Vilar Lab

I have recently left MSKCC to take up a senior position at the University of the Basque Country in Bilbao. Here is my new contact information:

Jose M. G. Vilar
Ikerbasque Professor

Unidad de Biofisica (CSIC-UPV/EHU)
Departamento de Bioquimica y Biologia Molecular
Universidad del Pais Vasco
P.O. Box 644, 48080 Bilbao, SPAIN

Phone: (+34) 946 013 450
Fax: (+34) 946 013 360
E-mail:
Web: http://www.vilarlab.org

Updates to my old web page below coming soon!

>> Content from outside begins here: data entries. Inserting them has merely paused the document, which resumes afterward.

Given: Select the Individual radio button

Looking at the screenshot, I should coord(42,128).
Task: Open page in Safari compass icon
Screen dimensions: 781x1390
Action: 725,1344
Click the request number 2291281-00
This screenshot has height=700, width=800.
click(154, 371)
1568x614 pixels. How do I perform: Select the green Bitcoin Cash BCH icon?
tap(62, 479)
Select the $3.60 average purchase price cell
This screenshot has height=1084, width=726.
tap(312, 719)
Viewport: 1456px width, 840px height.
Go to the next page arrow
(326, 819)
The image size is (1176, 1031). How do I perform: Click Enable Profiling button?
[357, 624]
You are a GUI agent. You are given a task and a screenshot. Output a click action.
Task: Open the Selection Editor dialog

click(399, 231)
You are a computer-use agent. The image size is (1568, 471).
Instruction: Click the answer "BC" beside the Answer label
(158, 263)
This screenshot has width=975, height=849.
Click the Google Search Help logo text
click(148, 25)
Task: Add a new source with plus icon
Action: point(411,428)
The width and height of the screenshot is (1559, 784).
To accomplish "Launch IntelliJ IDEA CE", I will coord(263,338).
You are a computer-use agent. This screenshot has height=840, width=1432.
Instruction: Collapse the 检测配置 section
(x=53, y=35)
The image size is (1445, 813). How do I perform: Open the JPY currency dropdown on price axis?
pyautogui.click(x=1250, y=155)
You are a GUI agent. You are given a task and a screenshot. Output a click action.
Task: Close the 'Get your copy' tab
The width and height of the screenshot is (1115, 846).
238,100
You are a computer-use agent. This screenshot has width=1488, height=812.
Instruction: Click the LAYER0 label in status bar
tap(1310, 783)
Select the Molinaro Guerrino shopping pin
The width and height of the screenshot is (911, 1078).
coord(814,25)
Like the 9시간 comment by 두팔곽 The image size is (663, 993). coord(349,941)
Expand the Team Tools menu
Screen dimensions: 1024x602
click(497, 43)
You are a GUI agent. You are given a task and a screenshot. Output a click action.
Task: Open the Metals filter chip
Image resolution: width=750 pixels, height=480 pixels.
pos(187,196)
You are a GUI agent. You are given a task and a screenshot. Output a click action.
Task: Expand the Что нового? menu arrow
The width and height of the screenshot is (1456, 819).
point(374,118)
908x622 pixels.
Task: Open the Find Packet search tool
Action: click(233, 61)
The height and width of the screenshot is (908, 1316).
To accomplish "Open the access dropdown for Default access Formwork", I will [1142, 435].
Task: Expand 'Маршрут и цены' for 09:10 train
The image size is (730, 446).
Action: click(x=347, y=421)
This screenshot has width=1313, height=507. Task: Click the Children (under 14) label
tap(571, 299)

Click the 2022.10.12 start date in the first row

Integrative Biological Modeling @ MSKCC (2004-2008)

Contact (outdated)

Jose M. G. Vilar, PhD

Assistant Member & Lab Head, Computational Biology Program, Sloan-Kettering Institute
Assistant Professor of Physiology, Biophysics, and Systems Biology, Weill Graduate School of Medical Sciences of Cornell University

Lab Address:

Memorial Sloan-Kettering Cancer Center
415 East 68th Street - 11th Floor
New York, NY 10065

Office: Z-1143

Mailing Address:

Memorial Sloan-Kettering Cancer Center
Computational Biology Program
1275 York Avenue, Box # 460
New York, NY 10065

Tel: 646-888-2603 | Fax: 646-422-0717 | E-mail: vilar@cbio.mskcc.org

Research

The traditional experimental approach to understand the cellular function has been remarkably successful at identifying cellular components and their interactions. Current automated technologies have brought the cartoon-like representations of cellular processes to exponentially growing webs of nodes and links that seem as close to completion as ever. The complexity of the emerging picture, however, makes it clear that all this information by itself is not enough to truly understand even the simplest biological systems. In order to piece back together all the genetic, biochemical, molecular, and structural information into a physiologically relevant description of the cell, one needs methods to transform molecular detail into a more integrated form of understanding complex behavior.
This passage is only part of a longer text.